Para el multipremiado flautista resulta esencial distinguir entre el sabor y el swing. Sobre este último dijo que “en la música americana viene de algo que los cubanos conocemos como sabor, pero ellos (los anglosajones) le llaman swing. De todas maneras, hay una diferencia rítmica, aparte de las armónicas y melódicas, entre el jazz cubano y el americano, que incluso se toca a contratiempo. El son cubano tiene las síncopas que son diferentes a las ritmáticas norteñas. En resumen, se trata de lo mismo, pero de maneras diferentes. El sabor y el swing se refieren a lo que está bueno, está caliente, está rico para bailar, para escuchar. Así el latin jazz tiene swing y tiene sabor.
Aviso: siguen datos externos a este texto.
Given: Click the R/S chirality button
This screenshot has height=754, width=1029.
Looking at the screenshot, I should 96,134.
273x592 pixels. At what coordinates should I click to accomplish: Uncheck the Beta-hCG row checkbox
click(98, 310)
Asegura Michel Herrera, joven saxofonista, ganador primero y luego jurado del Concurso JoJazz, que la cuerda de metales dentro del latin jazz es fundamental, en primer lugar “porque es como la voz cantante de los temas. Muchas veces se hace una línea melódica, que viene de cualquier instrumento, como es el caso del piano, de la guitarra o del bajo, y la cuerda de metales es la encargada de recrear de manera más amplia ese espectro musical que te está sugiriendo el instrumento inicial, que casi siempre es armónico.
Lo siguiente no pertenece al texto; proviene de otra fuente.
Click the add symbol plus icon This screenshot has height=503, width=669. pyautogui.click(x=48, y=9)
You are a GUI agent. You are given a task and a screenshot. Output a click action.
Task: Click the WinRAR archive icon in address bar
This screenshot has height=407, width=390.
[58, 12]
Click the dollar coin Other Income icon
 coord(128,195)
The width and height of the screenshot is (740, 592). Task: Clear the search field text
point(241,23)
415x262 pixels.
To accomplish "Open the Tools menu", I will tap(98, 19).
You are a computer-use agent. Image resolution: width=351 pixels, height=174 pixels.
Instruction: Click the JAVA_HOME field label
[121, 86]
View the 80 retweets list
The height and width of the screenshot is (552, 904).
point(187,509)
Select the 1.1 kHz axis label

“Los metales tienen un rol protagónico dentro de la improvisación. Para mí la trompeta, el saxofón, el trombón, la flauta han sido instrumentos protagónicos dentro de la historia del jazz. La improvisación es un aspecto primario (del género). Es libre también, en el sentido de que depende de la imaginación de cada solista. En el caso de los metales, estos tienen un lenguaje bien definido”, apuntó.
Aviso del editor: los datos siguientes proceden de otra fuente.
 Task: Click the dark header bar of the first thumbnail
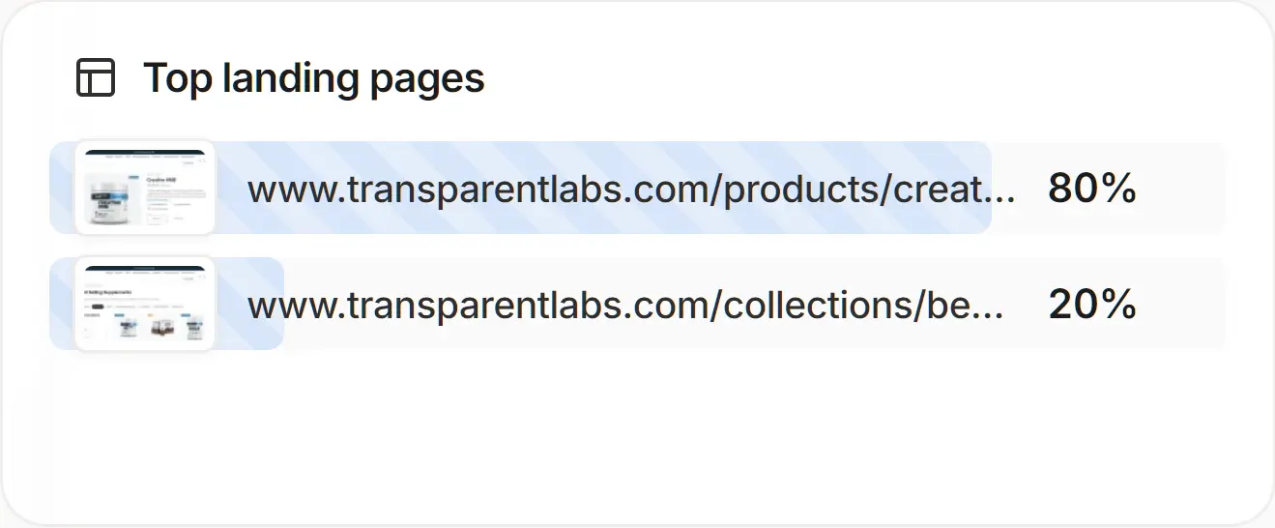coord(145,152)
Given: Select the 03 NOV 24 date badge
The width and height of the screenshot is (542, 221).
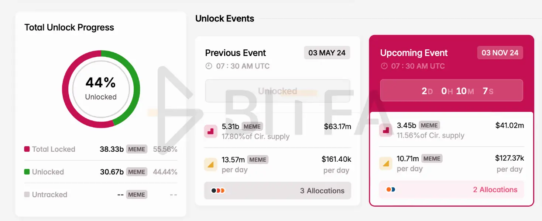Looking at the screenshot, I should coord(500,53).
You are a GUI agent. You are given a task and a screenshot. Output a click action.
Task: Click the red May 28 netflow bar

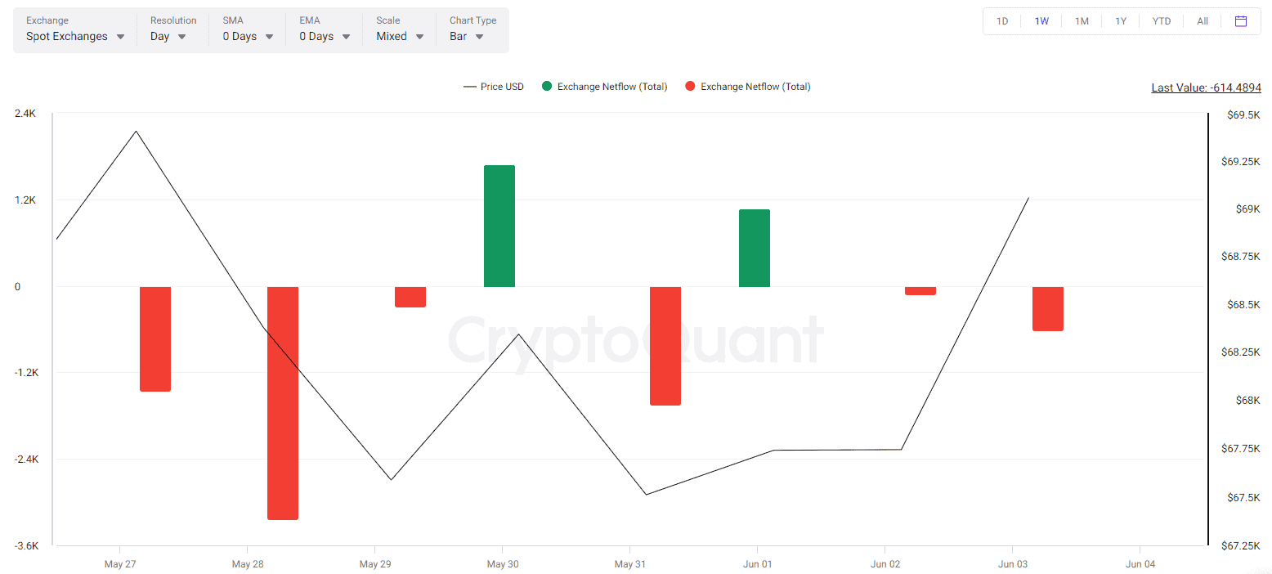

Para el líder del proyecto musical Madre Tierra, que reúne a jóvenes exponentes del jazz en Cuba, “uno siempre tiene que ir a la tradición para saber de qué se trata el lenguaje de su instrumento. Luego eso se refleja tanto en el fraseo de una composición, como también en los solos, en las intertextualidades, otro de los recursos que se utilizan. Sobre todo, los instrumentos solistas deben conocer, dentro de la improvisación, la armonía”.

Referentes necesarios

Aludiendo el impacto que ha provocado en él Irakere, Orlando Valle comentó “la forma magistral en que Chucho Valdés orquestaba esa banda salvaje –en el sentido de que tenía una fuerza increíble–. En la música cubana hay un antes y un después de Irakere, porque esta agrupación viene a resumir lo mejor de la música popular bailable con lo mejor del jazz, con la creación de otras sonoridades, de otros temas, de otras corrientes que debemos estudiar por muchos años”.

A juicio del prominente instrumentista y compositor deviene fundamental estudiar los inicios del jazz, escuchar la obra de sus exponentes en distintas épocas. “Hay que también escuchar la música que se hace en África, en la India, en Brasil, en muchos lugares del mundo, y toda esa combinación de información irla volcando en lo que uno va haciendo”.